# [WHAT NEEDS TO BE DONE]
The answer must restate every entry exactly as it appears.

# [MATERIAL FOR THE TASK]
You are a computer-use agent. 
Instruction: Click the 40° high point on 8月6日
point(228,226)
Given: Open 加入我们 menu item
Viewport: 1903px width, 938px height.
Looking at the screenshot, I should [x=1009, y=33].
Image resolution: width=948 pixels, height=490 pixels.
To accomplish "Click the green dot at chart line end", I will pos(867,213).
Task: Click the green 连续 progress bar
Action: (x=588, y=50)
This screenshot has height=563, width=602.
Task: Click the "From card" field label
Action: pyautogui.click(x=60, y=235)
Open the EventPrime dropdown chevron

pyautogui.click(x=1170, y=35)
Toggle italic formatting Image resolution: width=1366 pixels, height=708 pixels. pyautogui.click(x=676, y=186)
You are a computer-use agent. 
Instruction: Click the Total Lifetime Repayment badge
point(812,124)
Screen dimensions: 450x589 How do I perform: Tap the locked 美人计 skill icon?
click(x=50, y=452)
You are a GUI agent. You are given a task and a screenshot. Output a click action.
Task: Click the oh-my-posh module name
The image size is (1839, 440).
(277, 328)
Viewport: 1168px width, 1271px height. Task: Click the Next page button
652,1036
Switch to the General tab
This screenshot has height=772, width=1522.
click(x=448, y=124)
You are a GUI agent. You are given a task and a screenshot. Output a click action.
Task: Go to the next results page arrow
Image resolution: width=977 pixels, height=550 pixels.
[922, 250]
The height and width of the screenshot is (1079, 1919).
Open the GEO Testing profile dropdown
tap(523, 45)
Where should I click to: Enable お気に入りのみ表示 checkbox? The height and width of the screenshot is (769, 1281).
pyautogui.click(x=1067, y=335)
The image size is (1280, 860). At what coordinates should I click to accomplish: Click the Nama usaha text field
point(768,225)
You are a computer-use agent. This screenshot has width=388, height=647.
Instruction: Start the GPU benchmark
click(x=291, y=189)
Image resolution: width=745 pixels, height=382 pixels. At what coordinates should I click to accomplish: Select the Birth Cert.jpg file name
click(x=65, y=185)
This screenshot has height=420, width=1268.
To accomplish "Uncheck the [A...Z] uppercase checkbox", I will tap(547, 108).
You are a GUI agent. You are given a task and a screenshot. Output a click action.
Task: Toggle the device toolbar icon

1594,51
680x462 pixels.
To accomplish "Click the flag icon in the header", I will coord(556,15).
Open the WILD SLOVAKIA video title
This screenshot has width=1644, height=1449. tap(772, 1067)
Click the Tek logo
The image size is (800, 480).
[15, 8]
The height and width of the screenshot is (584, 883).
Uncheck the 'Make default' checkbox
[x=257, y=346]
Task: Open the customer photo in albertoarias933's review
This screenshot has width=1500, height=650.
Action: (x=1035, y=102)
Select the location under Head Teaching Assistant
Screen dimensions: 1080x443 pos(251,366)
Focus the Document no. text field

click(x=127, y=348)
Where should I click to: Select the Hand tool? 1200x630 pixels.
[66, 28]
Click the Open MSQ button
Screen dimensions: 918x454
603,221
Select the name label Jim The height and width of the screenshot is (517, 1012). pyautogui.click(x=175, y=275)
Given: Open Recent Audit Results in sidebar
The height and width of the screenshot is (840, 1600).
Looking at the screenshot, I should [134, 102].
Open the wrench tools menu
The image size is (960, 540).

# [ANSWER SPACE]
You are a computer-use agent. 
Instruction: Click the 40° high point on 8月6日
point(228,226)
Given: Open 加入我们 menu item
Viewport: 1903px width, 938px height.
Looking at the screenshot, I should [x=1009, y=33].
Image resolution: width=948 pixels, height=490 pixels.
To accomplish "Click the green dot at chart line end", I will pos(867,213).
Task: Click the green 连续 progress bar
Action: (x=588, y=50)
This screenshot has height=563, width=602.
Task: Click the "From card" field label
Action: pyautogui.click(x=60, y=235)
Open the EventPrime dropdown chevron

pyautogui.click(x=1170, y=35)
Toggle italic formatting Image resolution: width=1366 pixels, height=708 pixels. pyautogui.click(x=676, y=186)
You are a computer-use agent. 
Instruction: Click the Total Lifetime Repayment badge
point(812,124)
Screen dimensions: 450x589 How do I perform: Tap the locked 美人计 skill icon?
click(x=50, y=452)
You are a GUI agent. You are given a task and a screenshot. Output a click action.
Task: Click the oh-my-posh module name
The image size is (1839, 440).
(277, 328)
Viewport: 1168px width, 1271px height. Task: Click the Next page button
652,1036
Switch to the General tab
This screenshot has height=772, width=1522.
click(x=448, y=124)
You are a GUI agent. You are given a task and a screenshot. Output a click action.
Task: Go to the next results page arrow
Image resolution: width=977 pixels, height=550 pixels.
[922, 250]
The height and width of the screenshot is (1079, 1919).
Open the GEO Testing profile dropdown
tap(523, 45)
Where should I click to: Enable お気に入りのみ表示 checkbox? The height and width of the screenshot is (769, 1281).
pyautogui.click(x=1067, y=335)
The image size is (1280, 860). At what coordinates should I click to accomplish: Click the Nama usaha text field
point(768,225)
You are a computer-use agent. This screenshot has width=388, height=647.
Instruction: Start the GPU benchmark
click(x=291, y=189)
Image resolution: width=745 pixels, height=382 pixels. At what coordinates should I click to accomplish: Select the Birth Cert.jpg file name
click(x=65, y=185)
This screenshot has height=420, width=1268.
To accomplish "Uncheck the [A...Z] uppercase checkbox", I will tap(547, 108).
You are a GUI agent. You are given a task and a screenshot. Output a click action.
Task: Toggle the device toolbar icon

1594,51
680x462 pixels.
To accomplish "Click the flag icon in the header", I will coord(556,15).
Open the WILD SLOVAKIA video title
This screenshot has width=1644, height=1449. tap(772, 1067)
Click the Tek logo
The image size is (800, 480).
[15, 8]
The height and width of the screenshot is (584, 883).
Uncheck the 'Make default' checkbox
[x=257, y=346]
Task: Open the customer photo in albertoarias933's review
This screenshot has width=1500, height=650.
Action: (x=1035, y=102)
Select the location under Head Teaching Assistant
Screen dimensions: 1080x443 pos(251,366)
Focus the Document no. text field

click(x=127, y=348)
Where should I click to: Select the Hand tool? 1200x630 pixels.
[66, 28]
Click the Open MSQ button
Screen dimensions: 918x454
603,221
Select the name label Jim The height and width of the screenshot is (517, 1012). pyautogui.click(x=175, y=275)
Given: Open Recent Audit Results in sidebar
The height and width of the screenshot is (840, 1600).
Looking at the screenshot, I should [134, 102].
Open the wrench tools menu
The image size is (960, 540).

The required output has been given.